InetAddress API extension
David Lloyd
david.lloyd at redhat.com
Thu Mar 28 20:09:04 UTC 2024
On Thu, Mar 28, 2024 at 2:10 PM Sergey Chernyshev <
serge.chernyshev at bell-sw.com> wrote:
> Hi Net Dev team,
>
> I posted this earlier to core-libs-dev mailing list, which was not a
> proper place to discuss the net issues. Thanks Alan Bateman for directing
> me to the right place.
>
> I would like to propose a PR to extend the InetAddress API in JDK 23,
> namely to provide interface to constructing InetAddress objects from
> literal addresses in POSIX/BSD form (please see the discussion [1]), to the
> Apps that need to mimic the behavior of POSIX network APIs (inet_addr)

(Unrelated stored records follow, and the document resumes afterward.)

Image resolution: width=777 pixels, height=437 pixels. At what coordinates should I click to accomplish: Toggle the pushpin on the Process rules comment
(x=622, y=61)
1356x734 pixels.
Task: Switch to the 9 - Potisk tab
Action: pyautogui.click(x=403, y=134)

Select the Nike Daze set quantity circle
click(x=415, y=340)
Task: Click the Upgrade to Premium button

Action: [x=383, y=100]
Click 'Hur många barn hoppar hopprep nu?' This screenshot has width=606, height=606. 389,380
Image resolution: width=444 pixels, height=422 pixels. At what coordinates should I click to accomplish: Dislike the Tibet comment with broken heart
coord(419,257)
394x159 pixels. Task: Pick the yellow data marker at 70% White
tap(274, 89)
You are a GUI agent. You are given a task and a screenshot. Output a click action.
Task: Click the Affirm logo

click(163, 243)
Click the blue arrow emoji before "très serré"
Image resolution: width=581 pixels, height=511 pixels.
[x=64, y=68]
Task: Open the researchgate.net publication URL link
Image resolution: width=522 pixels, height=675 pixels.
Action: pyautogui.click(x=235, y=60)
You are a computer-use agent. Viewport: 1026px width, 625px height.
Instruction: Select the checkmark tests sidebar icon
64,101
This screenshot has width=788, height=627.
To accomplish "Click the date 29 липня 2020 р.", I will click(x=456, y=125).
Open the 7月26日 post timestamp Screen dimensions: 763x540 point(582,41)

> used by standard network utilities such as netcat/curl/wget and the
> majority of web browsers. At present time, there's no way to construct
> InetAddress object from such literal addresses because the new API
> InetAddress.ofLiteral() and Inet4Address.ofLiteral() will consume an
> octal address and successfully parse it as decimal, ignoring the octal
> prefix. Hence, the resulting object will point to a different IP address
> than it is expected to point to. There's also no direct way to create an
> InetAddress from a literal address with hexadecimal segments, although this
> can be the case in certain systems.
>
Would this proposal be unique to IPv4 addresses, or is there an equivalent
for IPv6? (I would suspect that there isn't, given that the parsing rules
for IPv6 are a bit more well-defined...)
> Aleksei Efimov contributed JDK-8272215 [2] that adds new factory methods
> .ofLiteral() to InetAddress classes. Although the new API is not affected
> by the getaddrinfo fallback issue, it is not sufficient for an app that
> wants to mimic the behavior of BSD/POSIX network utlilities. In particular,
> Java apps that involve parsing or interpreting the parameters of the
> standard tools as well as their configuration / environment.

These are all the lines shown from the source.